The Essex team, from the School of Computer Science and Electronic Engineering, has already captured useful data around the quality and robustness of sensors and cameras in radioactive environments by conducting extensive experiments under radiation exposure at Dalton Cumbrian Facility and Rutherford Appleton Laboratory. Their initial research findings suggest that some low cost off-the-shelf sensors are nearly as good as bespoke sensors for working in radioactive environments - a new insight which can potentially save millions of pounds of taxpayers’ money.

“We want to build robots with reliable sensors and electronic systems which will allow them to stay longer in these challenging and extreme environments. We are starting to produce exciting results which will pave the way for much longer survival of robotic systems in hazardous conditions,” added Professor McDonald-Maier.

NCNR has established the UK as an international leader in translating cutting-edge robotics and AI research advances into practical solutions for a safety-critical and high-consequence industry. It is envisaged that the UK nuclear decommissioning task will take more than 100 years, with current annual costs exceeding £3 billion. Therefore, speeding up decommissioning, by introducing advanced robotics and AI methods, will potentially result in enormous national expenditure savings.

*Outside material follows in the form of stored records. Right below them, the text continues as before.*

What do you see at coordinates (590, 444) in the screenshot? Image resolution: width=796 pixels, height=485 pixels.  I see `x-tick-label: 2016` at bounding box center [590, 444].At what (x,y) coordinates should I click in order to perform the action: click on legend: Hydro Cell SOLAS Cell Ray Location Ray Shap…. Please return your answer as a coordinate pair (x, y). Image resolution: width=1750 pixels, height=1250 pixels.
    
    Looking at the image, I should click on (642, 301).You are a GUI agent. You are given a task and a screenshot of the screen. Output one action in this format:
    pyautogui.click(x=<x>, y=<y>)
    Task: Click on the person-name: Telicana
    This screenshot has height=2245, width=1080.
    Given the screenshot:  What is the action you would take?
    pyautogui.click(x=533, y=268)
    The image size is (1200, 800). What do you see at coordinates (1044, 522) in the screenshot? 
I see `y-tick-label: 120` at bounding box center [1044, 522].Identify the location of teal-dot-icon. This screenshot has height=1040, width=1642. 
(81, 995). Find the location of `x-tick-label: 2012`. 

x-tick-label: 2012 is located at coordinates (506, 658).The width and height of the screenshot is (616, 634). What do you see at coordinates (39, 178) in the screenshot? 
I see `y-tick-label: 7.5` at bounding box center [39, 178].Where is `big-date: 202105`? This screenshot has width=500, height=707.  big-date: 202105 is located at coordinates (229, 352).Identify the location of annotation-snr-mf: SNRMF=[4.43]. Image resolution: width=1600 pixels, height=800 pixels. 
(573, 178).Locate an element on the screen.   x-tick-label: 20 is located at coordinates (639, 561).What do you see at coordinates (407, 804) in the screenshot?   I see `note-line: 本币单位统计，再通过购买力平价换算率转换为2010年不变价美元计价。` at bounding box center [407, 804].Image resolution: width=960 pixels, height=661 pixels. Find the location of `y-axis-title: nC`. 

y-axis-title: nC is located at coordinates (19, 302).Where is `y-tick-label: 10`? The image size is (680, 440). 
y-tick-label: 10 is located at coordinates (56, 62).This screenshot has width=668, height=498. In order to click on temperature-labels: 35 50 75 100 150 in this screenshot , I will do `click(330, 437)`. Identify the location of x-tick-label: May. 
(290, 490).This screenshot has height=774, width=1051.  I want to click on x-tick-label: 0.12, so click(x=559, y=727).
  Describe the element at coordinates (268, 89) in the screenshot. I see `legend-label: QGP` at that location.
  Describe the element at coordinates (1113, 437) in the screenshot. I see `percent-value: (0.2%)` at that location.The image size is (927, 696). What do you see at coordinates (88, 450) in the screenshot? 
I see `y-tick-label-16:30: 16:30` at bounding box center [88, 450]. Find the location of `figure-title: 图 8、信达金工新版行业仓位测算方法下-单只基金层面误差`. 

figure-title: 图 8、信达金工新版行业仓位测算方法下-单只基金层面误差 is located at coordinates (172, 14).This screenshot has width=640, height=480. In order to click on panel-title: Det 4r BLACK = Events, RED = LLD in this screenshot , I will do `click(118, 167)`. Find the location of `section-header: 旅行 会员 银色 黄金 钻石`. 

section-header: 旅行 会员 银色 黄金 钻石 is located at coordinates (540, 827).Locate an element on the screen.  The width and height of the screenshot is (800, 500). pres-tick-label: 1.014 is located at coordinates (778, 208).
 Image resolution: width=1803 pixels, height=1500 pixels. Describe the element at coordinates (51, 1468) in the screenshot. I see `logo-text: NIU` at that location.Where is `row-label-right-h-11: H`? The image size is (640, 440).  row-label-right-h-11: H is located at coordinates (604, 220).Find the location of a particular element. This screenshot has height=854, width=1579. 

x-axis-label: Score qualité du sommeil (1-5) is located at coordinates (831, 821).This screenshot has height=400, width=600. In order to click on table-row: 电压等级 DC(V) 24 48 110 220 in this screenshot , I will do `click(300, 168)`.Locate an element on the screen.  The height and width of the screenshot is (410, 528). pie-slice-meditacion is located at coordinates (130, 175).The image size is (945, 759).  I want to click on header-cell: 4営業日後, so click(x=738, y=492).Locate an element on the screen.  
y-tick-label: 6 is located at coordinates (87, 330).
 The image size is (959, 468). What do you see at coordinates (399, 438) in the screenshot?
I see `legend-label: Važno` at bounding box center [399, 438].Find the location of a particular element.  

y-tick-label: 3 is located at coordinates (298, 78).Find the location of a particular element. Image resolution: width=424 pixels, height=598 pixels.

When a robot’s embedded system is contaminated with radiation, the software and data residing in its memory becomes corrupted so it cannot work properly and complete the required tasks. What researchers at Essex are looking into is developing “self-healing” technology which would allow it to detect problems and remedy these on the go.

When low-cost standard cameras were tested using gamma radiation at the Dalton Cumbrian Facility, they still functioned well after 200 minutes, making them a viable alternative for robots in a nuclear environment as compared to very expensive radiation-hardened cameras.

Similarly, when off-the-shelf low-cost cameras and infra-red sensor cameras were tested using neutron radiation at Rutherford Appleton Laboratory, they still functioned well after 12 and 20 hours respectively, which is more than enough time for them in practical situations to carry out a task.

Other ongoing research by the Essex team involves enabling robots to quickly explore a nuclear facility, and developing embedded systems that enable robots to schedule a series of tasks in real-time.

NCNR, led by the University of Birmingham, was co-funded by the Engineering and Physical Sciences Research Council research institutions, industrial collaborators and investment partners.